Stratasys Inc.: Cantor Fitzgerald Suggests Stratasys is Well-Positioned for Growth in the 3D Printing Industry
Cantor Fitzgerald, a leading financial services firm, has recently initiated coverage of Stratasys Inc. (NASDAQ: SSYS), a pioneer in 3D printing technology. They have given the company an Overweight rating and set a price target of $24.00. According to Cantor Fitzgerald’s analysis, Stratasys is well-positioned to benefit from new product cycles and a favorable industry climate. This suggests that the company could experience accelerated growth in the coming years.
Stratasys has established a strong presence in the market with its Fused Deposition Modeling (FDM) technology. The company has expanded its offerings through in-house development and strategic acquisitions, allowing it to broaden its portfolio. Recently, Stratasys has launched a range of new printers, including Stereolithography (SLA), Digital Light Processing (DLP), and Selective Absorption Fusion (SAF) printers. In addition, the high-end FDM F3300 printer is expected to drive growth in 2024 and beyond.
The Covid-19 pandemic has highlighted the importance of additive manufacturing as companies sought to address supply chain disruptions. By reshoring or nearshoring operations, businesses have turned to 3D printing as a solution. This increased demand has positioned additive manufacturing as a viable option for overcoming supply chain challenges.
Despite a growth slowdown in 2023, primarily due to external factors such as the Ukrainian war, rising interest rates, and recessionary fears, there is a sense of pent-up demand within the industry. Cantor Fitzgerald believes that once economic conditions become more favorable, this accumulated demand could surge. Stratasys’ new product cycles are expected to capitalize on this latent demand, ultimately enhancing the company’s growth and profitability.
According to InvestingPro data, Stratasys currently holds a market capitalization of $877.01 million.
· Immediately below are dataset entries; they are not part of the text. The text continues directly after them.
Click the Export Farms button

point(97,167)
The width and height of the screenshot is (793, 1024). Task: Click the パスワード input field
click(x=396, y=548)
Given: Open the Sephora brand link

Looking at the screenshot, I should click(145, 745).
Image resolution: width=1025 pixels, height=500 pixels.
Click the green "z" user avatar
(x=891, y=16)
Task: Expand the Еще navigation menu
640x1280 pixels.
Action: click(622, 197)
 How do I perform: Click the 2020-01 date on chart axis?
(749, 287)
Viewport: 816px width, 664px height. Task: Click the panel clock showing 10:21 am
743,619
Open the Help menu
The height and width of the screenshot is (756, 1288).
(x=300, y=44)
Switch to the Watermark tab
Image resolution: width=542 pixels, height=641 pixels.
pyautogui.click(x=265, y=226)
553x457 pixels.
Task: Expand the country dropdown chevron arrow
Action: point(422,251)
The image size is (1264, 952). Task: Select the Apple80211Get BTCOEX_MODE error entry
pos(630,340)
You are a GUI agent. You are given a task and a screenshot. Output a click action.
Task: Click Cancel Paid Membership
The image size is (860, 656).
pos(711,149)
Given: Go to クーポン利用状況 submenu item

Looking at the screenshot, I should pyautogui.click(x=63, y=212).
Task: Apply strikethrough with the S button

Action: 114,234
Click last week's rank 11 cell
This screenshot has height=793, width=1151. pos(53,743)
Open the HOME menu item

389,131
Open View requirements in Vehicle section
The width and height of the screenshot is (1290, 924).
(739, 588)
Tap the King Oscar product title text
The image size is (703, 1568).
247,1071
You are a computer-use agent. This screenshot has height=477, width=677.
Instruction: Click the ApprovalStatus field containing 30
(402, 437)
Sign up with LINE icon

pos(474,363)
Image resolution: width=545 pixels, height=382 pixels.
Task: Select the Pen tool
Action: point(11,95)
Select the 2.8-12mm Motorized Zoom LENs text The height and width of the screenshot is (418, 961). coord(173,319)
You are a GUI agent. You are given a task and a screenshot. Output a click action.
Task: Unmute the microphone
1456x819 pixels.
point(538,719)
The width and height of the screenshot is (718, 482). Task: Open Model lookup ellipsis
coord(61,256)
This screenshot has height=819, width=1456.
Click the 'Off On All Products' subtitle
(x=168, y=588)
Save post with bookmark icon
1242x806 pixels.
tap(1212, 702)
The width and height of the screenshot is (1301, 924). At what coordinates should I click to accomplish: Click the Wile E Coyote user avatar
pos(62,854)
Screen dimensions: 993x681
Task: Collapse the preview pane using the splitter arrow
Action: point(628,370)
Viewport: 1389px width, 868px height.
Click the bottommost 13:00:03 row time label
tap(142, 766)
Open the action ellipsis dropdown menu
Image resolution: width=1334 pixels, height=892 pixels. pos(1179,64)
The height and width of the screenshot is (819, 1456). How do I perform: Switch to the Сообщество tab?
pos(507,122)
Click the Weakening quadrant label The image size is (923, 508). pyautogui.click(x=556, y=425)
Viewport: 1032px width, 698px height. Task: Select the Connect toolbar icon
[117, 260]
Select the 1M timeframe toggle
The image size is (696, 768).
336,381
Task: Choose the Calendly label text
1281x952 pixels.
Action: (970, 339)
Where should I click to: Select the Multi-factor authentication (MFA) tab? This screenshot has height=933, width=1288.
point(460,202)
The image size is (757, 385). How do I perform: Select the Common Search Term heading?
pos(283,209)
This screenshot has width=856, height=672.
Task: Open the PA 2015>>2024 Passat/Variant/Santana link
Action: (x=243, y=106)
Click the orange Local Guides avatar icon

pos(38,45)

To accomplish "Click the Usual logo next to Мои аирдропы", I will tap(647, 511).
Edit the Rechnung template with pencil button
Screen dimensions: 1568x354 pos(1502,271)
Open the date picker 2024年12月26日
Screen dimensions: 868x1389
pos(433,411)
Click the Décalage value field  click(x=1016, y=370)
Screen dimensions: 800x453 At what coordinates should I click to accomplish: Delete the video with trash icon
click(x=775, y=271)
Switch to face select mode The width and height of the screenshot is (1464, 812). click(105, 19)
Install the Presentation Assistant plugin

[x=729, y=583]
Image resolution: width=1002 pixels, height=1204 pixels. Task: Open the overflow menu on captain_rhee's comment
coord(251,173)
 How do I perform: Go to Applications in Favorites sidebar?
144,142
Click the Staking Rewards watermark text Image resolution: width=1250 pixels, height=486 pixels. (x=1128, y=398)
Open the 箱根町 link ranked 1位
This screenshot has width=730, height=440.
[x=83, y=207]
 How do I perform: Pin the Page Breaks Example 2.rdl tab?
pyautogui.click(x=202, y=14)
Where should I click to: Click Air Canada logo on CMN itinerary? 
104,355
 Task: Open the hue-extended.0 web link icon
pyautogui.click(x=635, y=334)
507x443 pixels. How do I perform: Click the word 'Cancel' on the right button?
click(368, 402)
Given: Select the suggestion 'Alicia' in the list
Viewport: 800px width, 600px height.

Its Price to Book ratio for the last twelve months as of Q3 2023 stands at 0.99, indicating that the company’s stock is trading close to its book value. Despite a negative P/E ratio of -7.90, reflecting its unprofitability over the last twelve months, analysts predict a turnaround with net income expected to grow this year. Investor confidence in Stratasys has been evident, with a strong return of 23.71% over the last three months, likely driven by the anticipation of new product cycles and a favorable industry climate.
Additionally, the InvestingPro Tips reveal that Stratasys holds more cash than debt on its balance sheet, and its liquid assets exceed short-term obligations. This suggests a stable financial position that could support the company’s growth initiatives.
With Cantor Fitzgerald’s optimistic outlook and Stratasys’ strategic position in the 3D printing market, the company appears well-equipped to capitalize on future opportunities and drive growth in the years ahead.
Analyst comment
Positive news.
As an analyst, it is expected that Stratasys will experience accelerated growth in the 3D printing industry due to new product cycles and a favorable industry climate. The Covid-19 pandemic has increased demand for additive manufacturing, positioning Stratasys as a viable solution for supply chain challenges. Despite a slowdown in growth in 2023, pent-up demand and favorable economic conditions are expected to drive surge in the industry. Stratasys’ strong financial position and market position indicate that the company is well-equipped to capitalize on future opportunities and drive growth in the coming years.